Clint hesitates. This feels like a trap. He doesn't know how much he can tell her. He doesn't want her to cut him out of her life forever because he's compromised. He feels like a child. He's seven and trying to explain about the fact that he's hungry to Barney who tells him to shut up, he's ten and he's explaining to Barney about wanting to go to school and his brother is slamming his fist in the wall next to Clint's head, he's twenty-two and telling Barney that he won't work with murderers anymore and Barney puts a hand on his gun.

The information Clint can tell people is always limited before they explode. Natasha's acceptance of him may be wide, but it's finite. Tasha is going to hate him for this. She can accept his past of sins because her own reflects it, but this is different.

Natasha takes his silence as a yes before he can say any differently. "You could have told me," she signs slowly, her expression tight with hurt. The shadows crossing over her face make her look haunted and slightly ethereal, red hair a halo around her pale skin.

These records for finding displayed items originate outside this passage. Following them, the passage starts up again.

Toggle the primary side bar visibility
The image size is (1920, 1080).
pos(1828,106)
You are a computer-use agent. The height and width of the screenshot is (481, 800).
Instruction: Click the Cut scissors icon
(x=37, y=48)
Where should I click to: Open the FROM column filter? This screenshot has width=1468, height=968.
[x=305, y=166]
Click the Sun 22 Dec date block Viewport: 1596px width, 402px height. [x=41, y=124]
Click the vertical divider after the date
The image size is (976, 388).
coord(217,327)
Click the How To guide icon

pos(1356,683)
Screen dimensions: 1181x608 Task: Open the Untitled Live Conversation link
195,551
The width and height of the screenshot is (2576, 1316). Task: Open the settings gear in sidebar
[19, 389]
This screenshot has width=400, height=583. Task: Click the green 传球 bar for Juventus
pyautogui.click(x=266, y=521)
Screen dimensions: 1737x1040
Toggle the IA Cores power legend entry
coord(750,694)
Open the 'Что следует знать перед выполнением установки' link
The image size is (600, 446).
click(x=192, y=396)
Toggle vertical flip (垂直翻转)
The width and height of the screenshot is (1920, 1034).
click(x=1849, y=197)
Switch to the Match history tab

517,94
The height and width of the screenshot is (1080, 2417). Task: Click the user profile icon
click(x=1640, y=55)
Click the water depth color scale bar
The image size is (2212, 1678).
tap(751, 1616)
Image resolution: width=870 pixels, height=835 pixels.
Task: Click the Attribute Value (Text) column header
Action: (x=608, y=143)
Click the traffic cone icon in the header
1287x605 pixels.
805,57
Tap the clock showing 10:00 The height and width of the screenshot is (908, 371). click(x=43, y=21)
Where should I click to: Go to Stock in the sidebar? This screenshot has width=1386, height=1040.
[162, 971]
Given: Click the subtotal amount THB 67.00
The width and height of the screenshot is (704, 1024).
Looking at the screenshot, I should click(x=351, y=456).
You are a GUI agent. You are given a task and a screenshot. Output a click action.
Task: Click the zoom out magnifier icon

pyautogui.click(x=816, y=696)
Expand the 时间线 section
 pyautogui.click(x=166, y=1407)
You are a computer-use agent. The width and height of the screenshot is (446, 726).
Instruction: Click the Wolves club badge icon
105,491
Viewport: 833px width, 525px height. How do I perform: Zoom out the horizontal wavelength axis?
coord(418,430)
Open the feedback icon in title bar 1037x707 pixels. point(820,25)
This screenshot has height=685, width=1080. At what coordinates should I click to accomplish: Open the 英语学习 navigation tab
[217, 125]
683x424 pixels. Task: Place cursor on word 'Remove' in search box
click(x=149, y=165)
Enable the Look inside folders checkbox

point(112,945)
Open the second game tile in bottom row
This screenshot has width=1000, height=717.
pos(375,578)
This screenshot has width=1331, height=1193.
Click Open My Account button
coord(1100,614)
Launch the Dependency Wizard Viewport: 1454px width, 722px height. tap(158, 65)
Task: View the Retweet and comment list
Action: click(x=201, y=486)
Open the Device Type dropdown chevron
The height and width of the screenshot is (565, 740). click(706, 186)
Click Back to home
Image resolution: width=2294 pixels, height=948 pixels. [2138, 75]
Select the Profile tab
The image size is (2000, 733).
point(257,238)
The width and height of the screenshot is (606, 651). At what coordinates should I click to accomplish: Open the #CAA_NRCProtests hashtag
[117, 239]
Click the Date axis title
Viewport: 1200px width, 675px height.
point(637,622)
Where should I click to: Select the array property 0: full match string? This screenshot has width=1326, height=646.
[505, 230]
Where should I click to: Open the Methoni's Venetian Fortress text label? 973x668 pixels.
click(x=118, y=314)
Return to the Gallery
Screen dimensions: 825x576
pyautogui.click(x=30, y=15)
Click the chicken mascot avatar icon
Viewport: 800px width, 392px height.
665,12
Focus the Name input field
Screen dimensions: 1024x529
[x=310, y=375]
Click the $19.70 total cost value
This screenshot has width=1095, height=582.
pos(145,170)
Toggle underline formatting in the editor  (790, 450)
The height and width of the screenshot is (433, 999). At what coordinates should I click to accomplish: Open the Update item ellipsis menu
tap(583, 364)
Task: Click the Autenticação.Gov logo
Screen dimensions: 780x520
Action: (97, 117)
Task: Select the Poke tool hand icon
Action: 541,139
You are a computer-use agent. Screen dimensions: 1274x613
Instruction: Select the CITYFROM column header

No, I really, really couldn't.

"I'm sorry," Clint whispers in breathy English. He can feel his voice in his throat, but he can barely hear it. "I didn't know what they were. I thought it was just PTSD for a while, but it's not like that. They don't feel like dreams. It's like I'm actually there." He shifts his feet, his toe pushing up uncomfortably against the edge of the bed frame. "I didn't want it to be real."

Natasha raises an eyebrow. Her hand is sharp and jerky as she signs, "Your solution was to ignore it and hope it went away?"

That strategy sounded better in his head. He winces, then signs, "I guess?"

Natasha studies his face. Clint doesn't meet her gaze, afraid to. He's waiting for something to go wrong. Violence. Shouting. This isn't the first time that they've spoken about heavy topics with each other, and nothing traumatizing happened last time, but there's something about this entire thing that feels like a character flaw. He's revealed himself too much and now there's no going back to the safety of before. And Clint is terrified of the after.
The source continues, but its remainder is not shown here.